Adivinhe quem ganhou essa disputa na internet e na mídia... E a nova peça
publicitária, com um afogado, além de inoportuna nesses tempos difíceis, é de
mau gosto incrível.
Até quando Marcela Temer se meteu no lago Paranoá para
salvar a cachorrinha não houve tempo para capitalizar e humanizar a imagem
presidencial. O Planalto sabotou uma reação simpática, punindo a agente
responsável pela segurança da primeira-dama.
No discurso de segunda-feira, Temer elencou todos os
avanços da economia, os juros em queda, a inflação mínima, o fim da recessão.
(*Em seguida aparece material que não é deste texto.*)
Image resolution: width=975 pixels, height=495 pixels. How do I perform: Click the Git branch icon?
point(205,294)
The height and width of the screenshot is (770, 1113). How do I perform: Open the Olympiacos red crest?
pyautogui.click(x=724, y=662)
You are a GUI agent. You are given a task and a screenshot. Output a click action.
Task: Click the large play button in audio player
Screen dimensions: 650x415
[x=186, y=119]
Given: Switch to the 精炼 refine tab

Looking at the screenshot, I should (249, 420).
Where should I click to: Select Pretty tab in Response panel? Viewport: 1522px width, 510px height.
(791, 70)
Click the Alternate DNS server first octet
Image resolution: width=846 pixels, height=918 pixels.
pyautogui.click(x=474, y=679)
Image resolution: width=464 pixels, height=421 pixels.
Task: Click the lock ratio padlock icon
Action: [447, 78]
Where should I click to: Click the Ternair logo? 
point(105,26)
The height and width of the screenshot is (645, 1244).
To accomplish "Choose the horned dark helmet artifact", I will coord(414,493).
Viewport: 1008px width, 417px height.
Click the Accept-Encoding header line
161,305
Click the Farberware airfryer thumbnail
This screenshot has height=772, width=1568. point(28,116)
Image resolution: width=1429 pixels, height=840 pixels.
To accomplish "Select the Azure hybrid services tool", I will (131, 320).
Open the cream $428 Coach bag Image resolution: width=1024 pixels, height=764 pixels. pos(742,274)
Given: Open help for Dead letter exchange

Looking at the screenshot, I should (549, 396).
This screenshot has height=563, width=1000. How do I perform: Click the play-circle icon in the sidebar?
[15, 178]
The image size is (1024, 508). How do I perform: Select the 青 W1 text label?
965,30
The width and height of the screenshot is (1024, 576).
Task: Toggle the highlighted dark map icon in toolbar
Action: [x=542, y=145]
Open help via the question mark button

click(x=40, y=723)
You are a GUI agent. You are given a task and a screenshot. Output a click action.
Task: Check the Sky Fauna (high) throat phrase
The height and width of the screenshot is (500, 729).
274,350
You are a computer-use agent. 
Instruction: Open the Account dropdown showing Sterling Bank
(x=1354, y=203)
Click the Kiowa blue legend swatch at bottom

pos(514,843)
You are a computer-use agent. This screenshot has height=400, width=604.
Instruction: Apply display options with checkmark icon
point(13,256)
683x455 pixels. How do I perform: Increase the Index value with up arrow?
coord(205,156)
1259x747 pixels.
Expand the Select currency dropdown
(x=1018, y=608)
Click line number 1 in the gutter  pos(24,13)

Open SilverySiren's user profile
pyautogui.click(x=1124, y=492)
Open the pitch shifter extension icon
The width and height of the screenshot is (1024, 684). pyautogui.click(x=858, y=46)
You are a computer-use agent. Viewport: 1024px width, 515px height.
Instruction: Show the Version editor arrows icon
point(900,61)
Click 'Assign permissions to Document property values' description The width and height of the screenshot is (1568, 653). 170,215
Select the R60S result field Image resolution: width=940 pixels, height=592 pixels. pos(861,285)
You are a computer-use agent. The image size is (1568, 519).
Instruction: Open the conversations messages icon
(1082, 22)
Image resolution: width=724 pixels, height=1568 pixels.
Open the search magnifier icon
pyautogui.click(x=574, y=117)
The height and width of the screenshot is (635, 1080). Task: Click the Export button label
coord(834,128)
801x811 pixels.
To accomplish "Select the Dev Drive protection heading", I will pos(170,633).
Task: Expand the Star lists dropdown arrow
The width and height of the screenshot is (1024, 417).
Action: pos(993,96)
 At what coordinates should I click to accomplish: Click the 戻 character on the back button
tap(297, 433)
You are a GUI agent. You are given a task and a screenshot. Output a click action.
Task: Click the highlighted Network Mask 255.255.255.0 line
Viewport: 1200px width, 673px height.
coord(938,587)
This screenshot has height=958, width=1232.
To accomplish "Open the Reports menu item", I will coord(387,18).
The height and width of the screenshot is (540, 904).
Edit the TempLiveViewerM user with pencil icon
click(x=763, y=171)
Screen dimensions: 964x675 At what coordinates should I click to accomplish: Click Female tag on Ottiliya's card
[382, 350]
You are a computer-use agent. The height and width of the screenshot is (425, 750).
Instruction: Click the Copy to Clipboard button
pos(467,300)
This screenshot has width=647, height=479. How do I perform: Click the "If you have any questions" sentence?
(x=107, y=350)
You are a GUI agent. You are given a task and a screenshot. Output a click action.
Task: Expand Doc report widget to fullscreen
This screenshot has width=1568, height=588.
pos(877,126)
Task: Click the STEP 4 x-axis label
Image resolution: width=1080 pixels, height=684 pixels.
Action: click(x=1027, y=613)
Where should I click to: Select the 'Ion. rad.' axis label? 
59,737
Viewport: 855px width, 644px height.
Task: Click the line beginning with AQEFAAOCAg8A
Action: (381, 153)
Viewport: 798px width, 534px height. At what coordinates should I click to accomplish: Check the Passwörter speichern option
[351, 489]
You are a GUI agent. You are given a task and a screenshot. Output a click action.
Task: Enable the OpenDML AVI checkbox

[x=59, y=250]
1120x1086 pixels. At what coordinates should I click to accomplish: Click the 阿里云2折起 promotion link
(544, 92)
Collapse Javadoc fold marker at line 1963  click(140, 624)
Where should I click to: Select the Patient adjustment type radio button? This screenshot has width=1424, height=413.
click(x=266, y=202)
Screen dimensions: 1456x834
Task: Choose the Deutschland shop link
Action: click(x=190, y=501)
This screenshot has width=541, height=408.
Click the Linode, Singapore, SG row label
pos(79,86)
O
resto da semana, porém, foi derrubando, um a um, os dados do presidente. O
Banco Central interrompeu o processo de queda dos juros, o dólar passou ontem
dos R$ 3,70 e a Bolsa caiu 3,37%. E a subutilização atingiu 24,7% da força de
trabalho, algo em torno de 30 milhões de brasileiros – 30 milhões!
E o fim da recessão? Na conversa com o presidente, na
sexta-feira, ele falava animadamente da recuperação econômica e citou um
crescimento de 3% neste ano. Questionei, porque o mercado já estava revendo
essa previsão para baixo. Pois é. Com o resultado negativo do primeiro
trimestre, a perspectiva agora é só de 2,3%.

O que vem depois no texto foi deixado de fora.